(RECORD SET):
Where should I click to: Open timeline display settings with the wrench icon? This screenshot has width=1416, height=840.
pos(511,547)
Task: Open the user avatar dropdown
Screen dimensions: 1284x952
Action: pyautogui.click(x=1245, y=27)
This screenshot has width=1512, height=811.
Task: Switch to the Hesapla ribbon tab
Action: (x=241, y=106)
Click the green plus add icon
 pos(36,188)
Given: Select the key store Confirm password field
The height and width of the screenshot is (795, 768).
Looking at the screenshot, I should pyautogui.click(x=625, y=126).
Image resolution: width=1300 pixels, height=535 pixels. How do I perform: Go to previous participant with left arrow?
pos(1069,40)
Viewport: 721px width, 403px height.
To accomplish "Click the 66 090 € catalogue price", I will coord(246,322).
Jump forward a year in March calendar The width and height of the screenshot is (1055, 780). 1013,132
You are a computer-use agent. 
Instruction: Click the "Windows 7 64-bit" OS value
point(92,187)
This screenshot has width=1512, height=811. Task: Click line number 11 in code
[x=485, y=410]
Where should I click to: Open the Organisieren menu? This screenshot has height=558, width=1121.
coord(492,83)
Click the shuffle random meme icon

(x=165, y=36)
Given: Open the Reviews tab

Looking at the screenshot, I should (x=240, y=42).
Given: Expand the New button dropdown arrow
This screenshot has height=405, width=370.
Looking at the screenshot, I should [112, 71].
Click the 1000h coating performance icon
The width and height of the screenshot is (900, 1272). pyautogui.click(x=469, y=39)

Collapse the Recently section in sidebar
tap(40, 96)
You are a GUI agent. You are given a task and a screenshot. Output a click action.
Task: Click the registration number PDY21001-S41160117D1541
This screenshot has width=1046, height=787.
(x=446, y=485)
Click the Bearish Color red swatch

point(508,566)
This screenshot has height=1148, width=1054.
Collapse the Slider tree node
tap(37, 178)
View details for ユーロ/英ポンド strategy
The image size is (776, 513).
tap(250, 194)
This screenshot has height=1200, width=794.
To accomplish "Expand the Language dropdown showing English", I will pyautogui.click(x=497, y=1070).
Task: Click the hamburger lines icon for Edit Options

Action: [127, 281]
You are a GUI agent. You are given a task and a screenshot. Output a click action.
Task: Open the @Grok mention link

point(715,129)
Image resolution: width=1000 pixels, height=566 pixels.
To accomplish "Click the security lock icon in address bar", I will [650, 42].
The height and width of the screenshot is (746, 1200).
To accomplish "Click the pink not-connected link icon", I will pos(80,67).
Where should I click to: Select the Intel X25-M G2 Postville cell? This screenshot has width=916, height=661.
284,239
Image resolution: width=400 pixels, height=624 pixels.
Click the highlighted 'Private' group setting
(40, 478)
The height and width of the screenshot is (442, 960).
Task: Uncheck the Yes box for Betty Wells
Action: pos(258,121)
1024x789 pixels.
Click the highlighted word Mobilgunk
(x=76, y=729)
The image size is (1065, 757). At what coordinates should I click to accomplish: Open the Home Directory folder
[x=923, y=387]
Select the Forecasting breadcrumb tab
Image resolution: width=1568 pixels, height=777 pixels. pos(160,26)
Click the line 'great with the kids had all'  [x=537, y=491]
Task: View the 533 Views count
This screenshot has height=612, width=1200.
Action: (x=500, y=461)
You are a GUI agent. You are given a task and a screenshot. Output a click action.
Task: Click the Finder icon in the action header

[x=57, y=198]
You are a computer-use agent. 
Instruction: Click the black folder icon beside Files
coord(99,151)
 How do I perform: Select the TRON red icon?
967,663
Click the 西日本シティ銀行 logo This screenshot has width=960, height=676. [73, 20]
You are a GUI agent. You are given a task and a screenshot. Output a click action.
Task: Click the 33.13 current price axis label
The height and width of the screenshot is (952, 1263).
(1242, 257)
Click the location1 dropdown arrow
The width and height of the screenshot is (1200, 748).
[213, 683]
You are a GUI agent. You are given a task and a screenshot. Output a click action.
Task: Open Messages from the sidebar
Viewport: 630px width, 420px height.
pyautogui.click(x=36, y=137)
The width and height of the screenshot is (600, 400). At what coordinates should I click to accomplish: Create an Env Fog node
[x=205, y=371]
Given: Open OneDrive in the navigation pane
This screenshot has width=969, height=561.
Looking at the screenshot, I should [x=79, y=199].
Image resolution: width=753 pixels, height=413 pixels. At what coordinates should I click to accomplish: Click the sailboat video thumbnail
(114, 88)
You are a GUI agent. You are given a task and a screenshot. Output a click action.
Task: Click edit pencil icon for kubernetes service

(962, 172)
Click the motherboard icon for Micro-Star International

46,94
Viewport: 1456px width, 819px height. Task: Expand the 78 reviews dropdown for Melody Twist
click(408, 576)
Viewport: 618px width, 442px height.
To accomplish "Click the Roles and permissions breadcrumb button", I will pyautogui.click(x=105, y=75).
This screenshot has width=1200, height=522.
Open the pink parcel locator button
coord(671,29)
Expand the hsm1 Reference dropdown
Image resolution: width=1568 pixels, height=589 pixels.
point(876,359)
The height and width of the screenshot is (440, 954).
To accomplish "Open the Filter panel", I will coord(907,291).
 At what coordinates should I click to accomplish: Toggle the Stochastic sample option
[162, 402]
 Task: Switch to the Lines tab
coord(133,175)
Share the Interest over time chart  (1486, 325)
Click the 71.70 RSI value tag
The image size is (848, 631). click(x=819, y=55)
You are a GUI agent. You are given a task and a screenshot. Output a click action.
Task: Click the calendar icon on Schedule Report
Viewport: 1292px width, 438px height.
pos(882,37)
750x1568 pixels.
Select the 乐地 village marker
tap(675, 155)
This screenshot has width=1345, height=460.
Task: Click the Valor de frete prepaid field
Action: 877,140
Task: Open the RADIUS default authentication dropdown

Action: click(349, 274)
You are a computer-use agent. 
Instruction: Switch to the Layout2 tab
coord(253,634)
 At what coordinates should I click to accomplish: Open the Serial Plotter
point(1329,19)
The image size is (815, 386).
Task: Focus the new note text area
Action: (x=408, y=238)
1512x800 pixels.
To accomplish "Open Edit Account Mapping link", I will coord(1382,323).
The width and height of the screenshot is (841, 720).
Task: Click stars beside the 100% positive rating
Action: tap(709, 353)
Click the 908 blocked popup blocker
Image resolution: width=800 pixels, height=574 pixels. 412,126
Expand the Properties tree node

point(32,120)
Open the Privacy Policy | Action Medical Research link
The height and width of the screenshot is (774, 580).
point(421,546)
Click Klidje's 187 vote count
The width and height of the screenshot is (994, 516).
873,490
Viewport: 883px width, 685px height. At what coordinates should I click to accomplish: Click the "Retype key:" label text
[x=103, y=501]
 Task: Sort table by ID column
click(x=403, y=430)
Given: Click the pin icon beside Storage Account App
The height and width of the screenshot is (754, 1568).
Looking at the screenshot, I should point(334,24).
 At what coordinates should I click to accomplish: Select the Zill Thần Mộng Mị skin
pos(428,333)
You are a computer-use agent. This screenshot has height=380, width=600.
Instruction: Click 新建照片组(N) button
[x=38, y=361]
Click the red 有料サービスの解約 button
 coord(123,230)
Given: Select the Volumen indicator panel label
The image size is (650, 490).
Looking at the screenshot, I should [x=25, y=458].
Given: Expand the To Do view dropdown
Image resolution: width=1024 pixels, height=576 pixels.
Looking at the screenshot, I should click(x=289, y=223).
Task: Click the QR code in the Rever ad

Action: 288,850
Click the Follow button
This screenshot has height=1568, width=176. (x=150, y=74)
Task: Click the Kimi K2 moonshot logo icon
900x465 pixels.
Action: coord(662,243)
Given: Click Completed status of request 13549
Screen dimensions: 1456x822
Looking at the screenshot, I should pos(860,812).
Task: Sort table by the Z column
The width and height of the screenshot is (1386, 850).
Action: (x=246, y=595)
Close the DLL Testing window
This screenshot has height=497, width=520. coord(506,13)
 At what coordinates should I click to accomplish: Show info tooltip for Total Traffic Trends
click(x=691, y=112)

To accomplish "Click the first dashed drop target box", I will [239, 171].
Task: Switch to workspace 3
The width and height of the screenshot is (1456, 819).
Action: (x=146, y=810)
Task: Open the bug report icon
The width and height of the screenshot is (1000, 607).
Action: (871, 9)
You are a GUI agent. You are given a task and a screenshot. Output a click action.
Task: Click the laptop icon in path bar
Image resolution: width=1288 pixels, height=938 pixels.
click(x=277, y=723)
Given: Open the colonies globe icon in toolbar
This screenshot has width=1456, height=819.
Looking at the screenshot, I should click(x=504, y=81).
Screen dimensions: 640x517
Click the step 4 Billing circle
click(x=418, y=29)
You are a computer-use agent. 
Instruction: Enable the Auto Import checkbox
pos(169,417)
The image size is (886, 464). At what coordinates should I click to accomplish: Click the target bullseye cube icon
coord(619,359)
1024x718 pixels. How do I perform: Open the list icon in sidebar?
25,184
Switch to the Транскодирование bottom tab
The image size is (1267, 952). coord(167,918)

(TASK STATEMENT):
Extract from the records, without alteration, every line from the one containing "1512x800 pixels." through the one containing "point(421,546)", both lines included.

(EXERCISE RESULT):
1512x800 pixels.
To accomplish "Open Edit Account Mapping link", I will coord(1382,323).
The width and height of the screenshot is (841, 720).
Task: Click stars beside the 100% positive rating
Action: tap(709, 353)
Click the 908 blocked popup blocker
Image resolution: width=800 pixels, height=574 pixels. 412,126
Expand the Properties tree node

point(32,120)
Open the Privacy Policy | Action Medical Research link
The height and width of the screenshot is (774, 580).
point(421,546)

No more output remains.